▶ **Data for this exercise**
════

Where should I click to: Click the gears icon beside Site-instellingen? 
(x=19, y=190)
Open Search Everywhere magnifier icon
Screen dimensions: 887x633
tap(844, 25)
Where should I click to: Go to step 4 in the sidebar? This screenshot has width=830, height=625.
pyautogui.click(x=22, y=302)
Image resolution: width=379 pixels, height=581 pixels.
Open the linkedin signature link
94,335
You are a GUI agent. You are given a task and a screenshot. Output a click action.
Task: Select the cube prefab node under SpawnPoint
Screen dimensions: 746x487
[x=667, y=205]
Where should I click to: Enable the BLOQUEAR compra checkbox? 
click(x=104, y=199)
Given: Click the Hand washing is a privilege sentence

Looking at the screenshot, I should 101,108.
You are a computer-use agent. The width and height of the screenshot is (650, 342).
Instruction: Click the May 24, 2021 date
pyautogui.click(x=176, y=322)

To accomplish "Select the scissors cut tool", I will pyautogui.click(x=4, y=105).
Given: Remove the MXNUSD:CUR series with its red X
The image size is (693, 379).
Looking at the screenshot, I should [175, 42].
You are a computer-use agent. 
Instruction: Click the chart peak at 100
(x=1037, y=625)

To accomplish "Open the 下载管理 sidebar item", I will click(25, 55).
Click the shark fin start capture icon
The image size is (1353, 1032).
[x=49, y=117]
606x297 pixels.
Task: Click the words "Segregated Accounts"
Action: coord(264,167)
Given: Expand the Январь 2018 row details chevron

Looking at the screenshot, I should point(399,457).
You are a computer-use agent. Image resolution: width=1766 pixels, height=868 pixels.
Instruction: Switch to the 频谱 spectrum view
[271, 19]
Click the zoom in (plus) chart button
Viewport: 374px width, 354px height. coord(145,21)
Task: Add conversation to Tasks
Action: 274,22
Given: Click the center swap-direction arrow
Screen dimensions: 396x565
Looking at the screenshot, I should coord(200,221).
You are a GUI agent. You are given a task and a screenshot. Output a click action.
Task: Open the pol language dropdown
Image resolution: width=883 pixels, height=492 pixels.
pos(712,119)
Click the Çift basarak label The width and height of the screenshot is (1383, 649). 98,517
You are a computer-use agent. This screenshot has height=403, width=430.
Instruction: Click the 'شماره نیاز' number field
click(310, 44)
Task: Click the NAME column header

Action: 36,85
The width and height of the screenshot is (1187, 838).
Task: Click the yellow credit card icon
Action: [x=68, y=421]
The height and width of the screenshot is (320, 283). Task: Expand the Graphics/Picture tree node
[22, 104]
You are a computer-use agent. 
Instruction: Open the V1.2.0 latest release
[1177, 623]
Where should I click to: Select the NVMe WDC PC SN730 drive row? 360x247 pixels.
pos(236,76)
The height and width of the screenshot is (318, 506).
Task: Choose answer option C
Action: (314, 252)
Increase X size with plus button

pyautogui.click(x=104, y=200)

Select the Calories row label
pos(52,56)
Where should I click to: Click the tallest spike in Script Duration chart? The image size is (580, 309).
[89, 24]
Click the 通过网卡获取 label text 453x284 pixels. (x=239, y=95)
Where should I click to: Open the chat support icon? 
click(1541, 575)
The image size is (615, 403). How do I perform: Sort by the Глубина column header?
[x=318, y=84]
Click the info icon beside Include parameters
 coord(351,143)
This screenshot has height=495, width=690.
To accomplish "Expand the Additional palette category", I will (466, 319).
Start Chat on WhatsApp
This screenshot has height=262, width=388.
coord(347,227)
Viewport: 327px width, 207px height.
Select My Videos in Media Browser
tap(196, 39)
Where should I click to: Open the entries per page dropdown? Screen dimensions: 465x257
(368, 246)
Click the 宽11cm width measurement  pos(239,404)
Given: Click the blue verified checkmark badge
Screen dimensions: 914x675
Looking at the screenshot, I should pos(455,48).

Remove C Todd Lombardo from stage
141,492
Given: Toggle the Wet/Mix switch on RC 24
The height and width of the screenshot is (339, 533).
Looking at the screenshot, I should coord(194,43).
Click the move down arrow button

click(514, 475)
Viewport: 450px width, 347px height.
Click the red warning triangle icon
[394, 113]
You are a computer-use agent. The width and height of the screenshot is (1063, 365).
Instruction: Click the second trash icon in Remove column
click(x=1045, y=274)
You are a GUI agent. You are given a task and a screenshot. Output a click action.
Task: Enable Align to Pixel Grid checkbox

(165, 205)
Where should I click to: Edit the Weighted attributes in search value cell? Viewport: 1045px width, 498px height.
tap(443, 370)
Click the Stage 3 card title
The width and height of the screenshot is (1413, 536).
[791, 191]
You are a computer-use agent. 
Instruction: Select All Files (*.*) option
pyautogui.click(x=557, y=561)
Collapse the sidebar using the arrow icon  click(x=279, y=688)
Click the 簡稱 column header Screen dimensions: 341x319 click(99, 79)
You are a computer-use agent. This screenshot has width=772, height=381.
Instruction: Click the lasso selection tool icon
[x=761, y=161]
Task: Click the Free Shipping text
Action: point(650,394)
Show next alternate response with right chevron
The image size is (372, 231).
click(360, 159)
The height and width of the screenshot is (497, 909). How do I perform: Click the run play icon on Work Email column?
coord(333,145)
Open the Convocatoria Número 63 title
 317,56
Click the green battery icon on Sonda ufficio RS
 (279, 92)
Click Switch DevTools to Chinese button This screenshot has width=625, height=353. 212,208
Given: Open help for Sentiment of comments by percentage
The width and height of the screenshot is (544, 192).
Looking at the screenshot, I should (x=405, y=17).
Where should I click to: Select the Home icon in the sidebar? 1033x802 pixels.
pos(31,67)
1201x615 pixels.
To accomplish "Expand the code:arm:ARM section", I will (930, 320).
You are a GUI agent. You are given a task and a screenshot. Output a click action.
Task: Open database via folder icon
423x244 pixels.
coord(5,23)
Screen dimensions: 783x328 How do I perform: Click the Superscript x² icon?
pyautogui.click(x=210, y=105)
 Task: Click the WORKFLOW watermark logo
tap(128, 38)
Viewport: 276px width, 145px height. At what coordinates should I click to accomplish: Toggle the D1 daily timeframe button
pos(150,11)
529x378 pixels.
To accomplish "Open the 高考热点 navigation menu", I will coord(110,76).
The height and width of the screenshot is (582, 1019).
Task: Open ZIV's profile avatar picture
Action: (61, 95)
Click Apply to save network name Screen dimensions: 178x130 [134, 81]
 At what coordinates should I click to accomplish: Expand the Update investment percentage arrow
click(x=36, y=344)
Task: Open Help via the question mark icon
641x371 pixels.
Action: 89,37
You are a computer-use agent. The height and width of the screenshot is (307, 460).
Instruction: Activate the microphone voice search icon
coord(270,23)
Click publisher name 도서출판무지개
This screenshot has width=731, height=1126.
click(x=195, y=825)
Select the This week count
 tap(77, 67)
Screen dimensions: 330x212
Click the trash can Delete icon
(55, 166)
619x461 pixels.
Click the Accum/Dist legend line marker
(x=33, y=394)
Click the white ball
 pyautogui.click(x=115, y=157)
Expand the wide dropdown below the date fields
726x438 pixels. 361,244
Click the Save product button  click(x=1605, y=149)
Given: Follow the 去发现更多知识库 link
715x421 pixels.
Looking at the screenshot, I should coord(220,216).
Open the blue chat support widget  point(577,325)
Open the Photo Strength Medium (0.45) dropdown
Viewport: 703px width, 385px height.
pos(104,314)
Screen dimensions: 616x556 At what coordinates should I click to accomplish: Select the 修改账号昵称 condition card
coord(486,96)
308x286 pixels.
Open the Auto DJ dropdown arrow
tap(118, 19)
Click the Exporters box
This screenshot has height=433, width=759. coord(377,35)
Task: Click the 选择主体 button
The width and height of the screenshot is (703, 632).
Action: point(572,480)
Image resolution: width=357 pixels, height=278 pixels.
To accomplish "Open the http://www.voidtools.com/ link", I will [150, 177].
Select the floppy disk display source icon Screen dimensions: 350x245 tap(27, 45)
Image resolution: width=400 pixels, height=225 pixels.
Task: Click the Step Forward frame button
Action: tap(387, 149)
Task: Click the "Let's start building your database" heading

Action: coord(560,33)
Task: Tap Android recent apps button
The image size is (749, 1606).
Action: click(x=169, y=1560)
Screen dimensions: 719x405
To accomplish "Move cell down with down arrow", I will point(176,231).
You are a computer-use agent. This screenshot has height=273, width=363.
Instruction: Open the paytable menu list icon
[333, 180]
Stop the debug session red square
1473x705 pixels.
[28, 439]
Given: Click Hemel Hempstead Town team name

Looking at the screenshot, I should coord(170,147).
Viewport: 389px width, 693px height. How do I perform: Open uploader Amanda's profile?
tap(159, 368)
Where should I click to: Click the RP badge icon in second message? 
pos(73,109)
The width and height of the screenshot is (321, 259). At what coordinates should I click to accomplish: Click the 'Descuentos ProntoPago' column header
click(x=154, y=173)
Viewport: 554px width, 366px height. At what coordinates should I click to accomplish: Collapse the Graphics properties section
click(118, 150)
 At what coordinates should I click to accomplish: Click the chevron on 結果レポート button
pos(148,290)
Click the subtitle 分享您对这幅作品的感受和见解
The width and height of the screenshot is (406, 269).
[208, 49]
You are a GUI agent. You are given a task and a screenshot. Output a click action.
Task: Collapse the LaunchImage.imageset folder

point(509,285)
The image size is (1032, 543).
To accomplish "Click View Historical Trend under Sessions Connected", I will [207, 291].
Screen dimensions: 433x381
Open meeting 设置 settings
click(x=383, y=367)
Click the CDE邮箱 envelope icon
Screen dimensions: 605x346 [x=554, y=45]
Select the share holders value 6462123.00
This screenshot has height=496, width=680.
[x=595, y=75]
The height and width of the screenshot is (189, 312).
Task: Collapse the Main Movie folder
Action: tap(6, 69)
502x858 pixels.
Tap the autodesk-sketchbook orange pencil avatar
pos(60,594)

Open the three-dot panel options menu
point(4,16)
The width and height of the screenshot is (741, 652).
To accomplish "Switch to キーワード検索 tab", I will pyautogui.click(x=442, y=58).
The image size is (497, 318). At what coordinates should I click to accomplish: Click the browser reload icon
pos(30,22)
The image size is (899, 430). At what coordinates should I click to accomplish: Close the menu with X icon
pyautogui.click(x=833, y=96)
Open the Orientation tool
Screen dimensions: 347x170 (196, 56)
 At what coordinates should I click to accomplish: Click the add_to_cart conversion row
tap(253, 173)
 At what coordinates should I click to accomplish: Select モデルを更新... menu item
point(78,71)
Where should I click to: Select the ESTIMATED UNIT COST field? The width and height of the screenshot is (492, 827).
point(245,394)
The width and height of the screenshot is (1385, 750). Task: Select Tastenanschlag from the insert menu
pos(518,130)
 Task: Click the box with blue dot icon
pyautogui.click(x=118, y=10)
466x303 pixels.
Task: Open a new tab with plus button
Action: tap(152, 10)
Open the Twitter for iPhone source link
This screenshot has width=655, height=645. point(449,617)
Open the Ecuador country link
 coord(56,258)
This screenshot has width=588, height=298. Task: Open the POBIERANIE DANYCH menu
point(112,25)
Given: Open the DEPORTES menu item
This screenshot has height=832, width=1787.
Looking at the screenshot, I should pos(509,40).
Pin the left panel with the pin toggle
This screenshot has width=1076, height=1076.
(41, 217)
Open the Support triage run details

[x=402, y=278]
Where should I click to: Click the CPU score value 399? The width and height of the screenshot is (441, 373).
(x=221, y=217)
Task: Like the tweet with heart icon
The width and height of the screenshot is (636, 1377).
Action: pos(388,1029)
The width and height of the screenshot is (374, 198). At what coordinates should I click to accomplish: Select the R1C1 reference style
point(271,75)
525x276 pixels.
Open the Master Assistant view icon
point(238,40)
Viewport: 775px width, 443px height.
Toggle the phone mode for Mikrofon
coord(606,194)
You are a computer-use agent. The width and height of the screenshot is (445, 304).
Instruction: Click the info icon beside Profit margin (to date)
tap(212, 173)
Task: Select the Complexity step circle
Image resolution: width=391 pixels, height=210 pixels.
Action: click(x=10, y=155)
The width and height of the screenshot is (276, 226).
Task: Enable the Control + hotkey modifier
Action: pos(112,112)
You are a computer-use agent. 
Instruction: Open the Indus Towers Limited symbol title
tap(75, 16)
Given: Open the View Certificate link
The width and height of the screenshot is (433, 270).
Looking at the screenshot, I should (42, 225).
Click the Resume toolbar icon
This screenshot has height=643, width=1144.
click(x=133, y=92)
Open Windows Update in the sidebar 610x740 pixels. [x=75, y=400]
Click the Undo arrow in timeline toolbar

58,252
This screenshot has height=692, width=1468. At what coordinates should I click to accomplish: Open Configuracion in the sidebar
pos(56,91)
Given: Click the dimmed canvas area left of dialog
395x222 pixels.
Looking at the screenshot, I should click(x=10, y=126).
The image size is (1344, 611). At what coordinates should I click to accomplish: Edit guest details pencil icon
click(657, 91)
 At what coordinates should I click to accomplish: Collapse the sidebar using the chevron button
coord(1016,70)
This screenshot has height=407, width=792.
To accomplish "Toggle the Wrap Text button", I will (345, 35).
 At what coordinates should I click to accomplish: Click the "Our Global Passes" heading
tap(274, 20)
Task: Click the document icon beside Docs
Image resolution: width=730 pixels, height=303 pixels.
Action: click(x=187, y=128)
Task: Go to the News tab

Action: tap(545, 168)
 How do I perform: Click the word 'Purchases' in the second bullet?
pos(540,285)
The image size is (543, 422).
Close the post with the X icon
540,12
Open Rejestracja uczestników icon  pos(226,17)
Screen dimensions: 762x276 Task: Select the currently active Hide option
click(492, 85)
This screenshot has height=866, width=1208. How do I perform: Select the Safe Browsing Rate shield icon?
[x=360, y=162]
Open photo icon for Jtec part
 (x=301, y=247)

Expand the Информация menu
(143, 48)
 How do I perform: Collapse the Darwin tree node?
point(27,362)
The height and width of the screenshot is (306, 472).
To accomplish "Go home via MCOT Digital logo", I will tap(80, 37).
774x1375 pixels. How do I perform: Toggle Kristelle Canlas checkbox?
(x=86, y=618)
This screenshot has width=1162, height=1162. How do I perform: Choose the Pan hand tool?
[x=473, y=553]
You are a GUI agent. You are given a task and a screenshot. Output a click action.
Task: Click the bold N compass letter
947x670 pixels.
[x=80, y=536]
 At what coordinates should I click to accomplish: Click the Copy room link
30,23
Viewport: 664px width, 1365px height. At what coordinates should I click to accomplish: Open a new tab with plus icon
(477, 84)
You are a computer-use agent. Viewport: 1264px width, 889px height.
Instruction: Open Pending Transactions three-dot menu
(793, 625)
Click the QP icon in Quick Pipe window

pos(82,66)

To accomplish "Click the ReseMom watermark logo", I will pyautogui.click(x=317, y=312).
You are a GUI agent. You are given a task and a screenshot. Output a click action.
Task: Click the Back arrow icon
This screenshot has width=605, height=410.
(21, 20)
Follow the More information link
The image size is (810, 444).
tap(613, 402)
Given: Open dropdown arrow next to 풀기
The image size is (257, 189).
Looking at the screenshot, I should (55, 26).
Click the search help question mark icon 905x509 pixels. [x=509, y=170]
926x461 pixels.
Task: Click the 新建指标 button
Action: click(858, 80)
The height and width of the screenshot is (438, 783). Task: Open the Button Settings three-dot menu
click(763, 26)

════

▶ **Problem statement**
Take from the listing above each line in which the string "under" is found.

▶ **Result of the task**
Task: Select the cube prefab node under SpawnPoint
To accomplish "Click View Historical Trend under Sessions Connected", I will [207, 291].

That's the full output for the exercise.